Methods: This work is based on a systematic literature search conducted for the elaboration of the first German clinical practice guideline to identify prospective clinical trials and retrospective comparative studies published between Jan 2010 and Feb 2021. Study end points of interest were progression-free (PFS) and overall survival (OS), relapse rate (RR), and/or safety.

Results: Relapses of clinical stage I (CS I) patients irrespective of prior adjuvant treatment after orchiectomy are treated stage adapted in accordance for primary metastatic patients. Surgical approaches for sole retroperitoneal relapses are investigated in ongoing clinical trials. The appropriate salvage chemotherapy for metastatic patients progressing or relapsing after first-line cisplatin-based chemotherapy is still a matter of controversy. Conventional cisplatin-based chemotherapy is the international guideline-endorsed standard of care, but based on retrospective data high-dose chemotherapy and subsequent autologous stem cell transplantation may offer a 10-15% survival benefit for all patients.
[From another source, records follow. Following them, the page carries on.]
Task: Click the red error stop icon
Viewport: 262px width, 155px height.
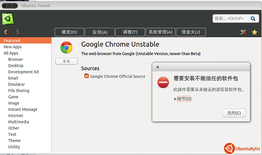Action: tap(163, 82)

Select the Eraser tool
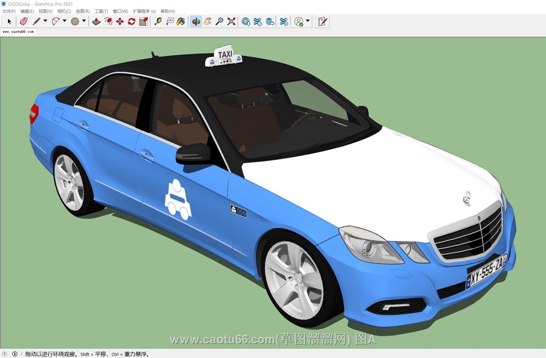point(24,21)
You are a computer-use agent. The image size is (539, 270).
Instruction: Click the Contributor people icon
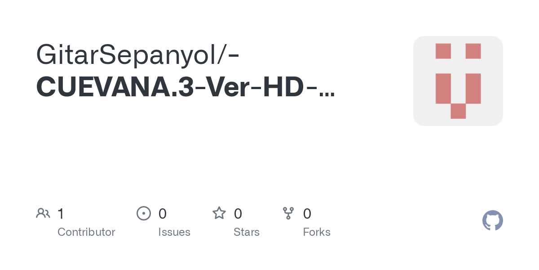pyautogui.click(x=43, y=213)
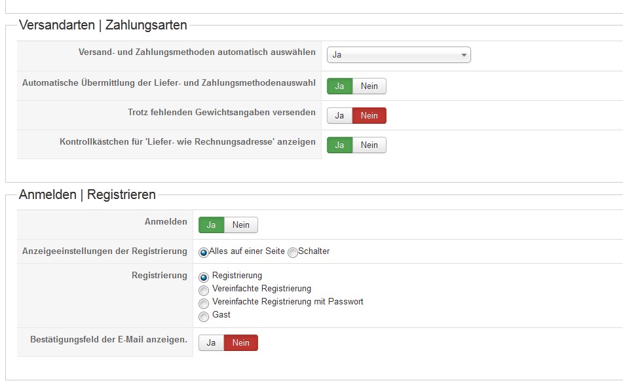Screen dimensions: 623x383
Task: Turn on Anmelden with Ja
Action: click(x=211, y=225)
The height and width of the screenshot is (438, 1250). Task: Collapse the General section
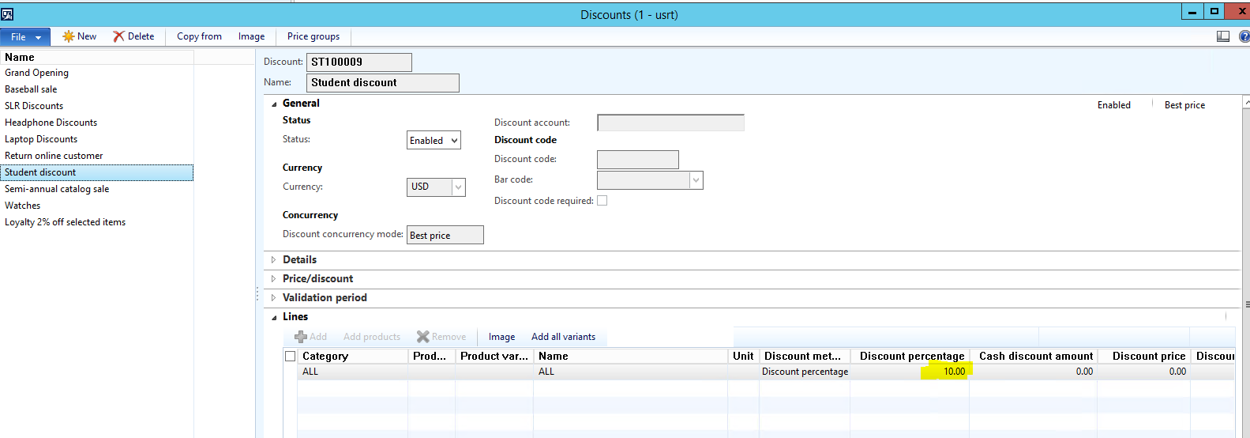pyautogui.click(x=275, y=104)
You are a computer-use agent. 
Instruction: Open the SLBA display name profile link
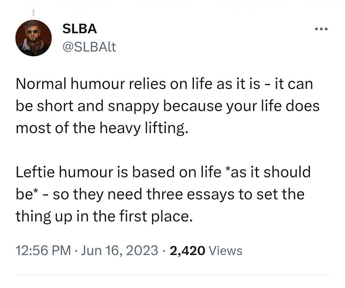(80, 29)
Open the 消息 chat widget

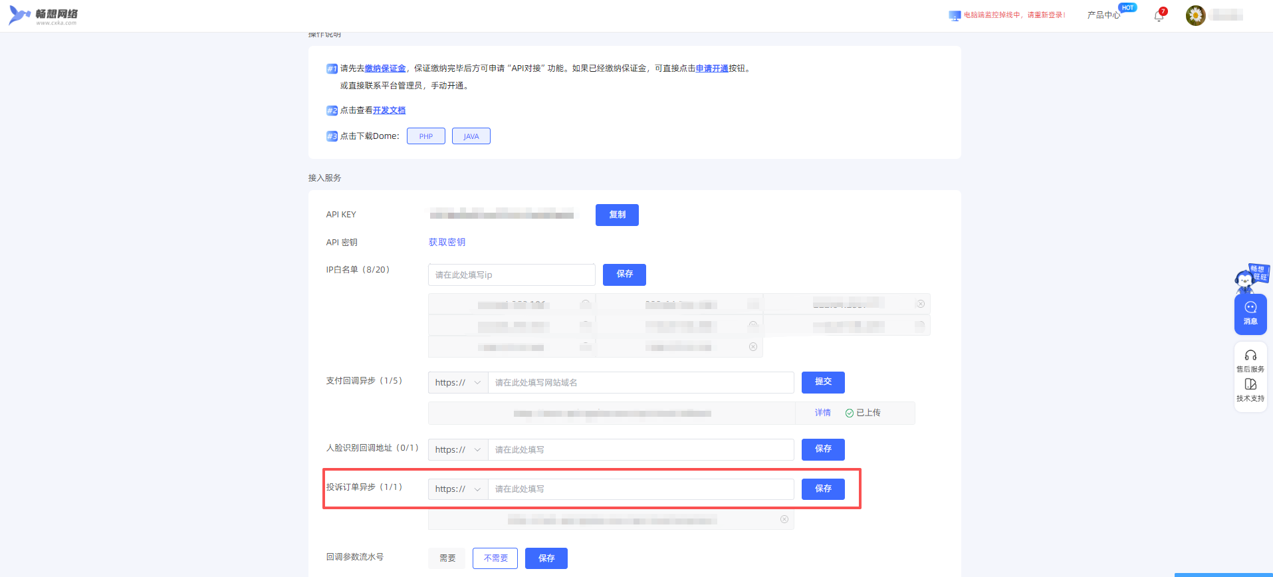click(x=1250, y=313)
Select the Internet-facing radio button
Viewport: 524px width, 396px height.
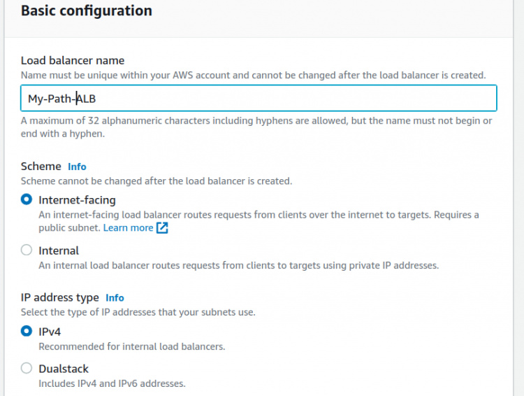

Secondary complete surgical resection of all visible residual masses irrespective of size is paramount for treatment success.

Conclusions: Patients relapsing after definite treatment of locoregional disease are to be treated by stage-adapted first-line standard therapy for metastatic disease. Patients with primary advanced/metastatic disease failing one line of cisplatin-based combination chemotherapy should be referred to GCT expert centers. Dose intensity is a matter of ongoing debate, but sequential high-dose chemotherapy seems to improve patients' survival.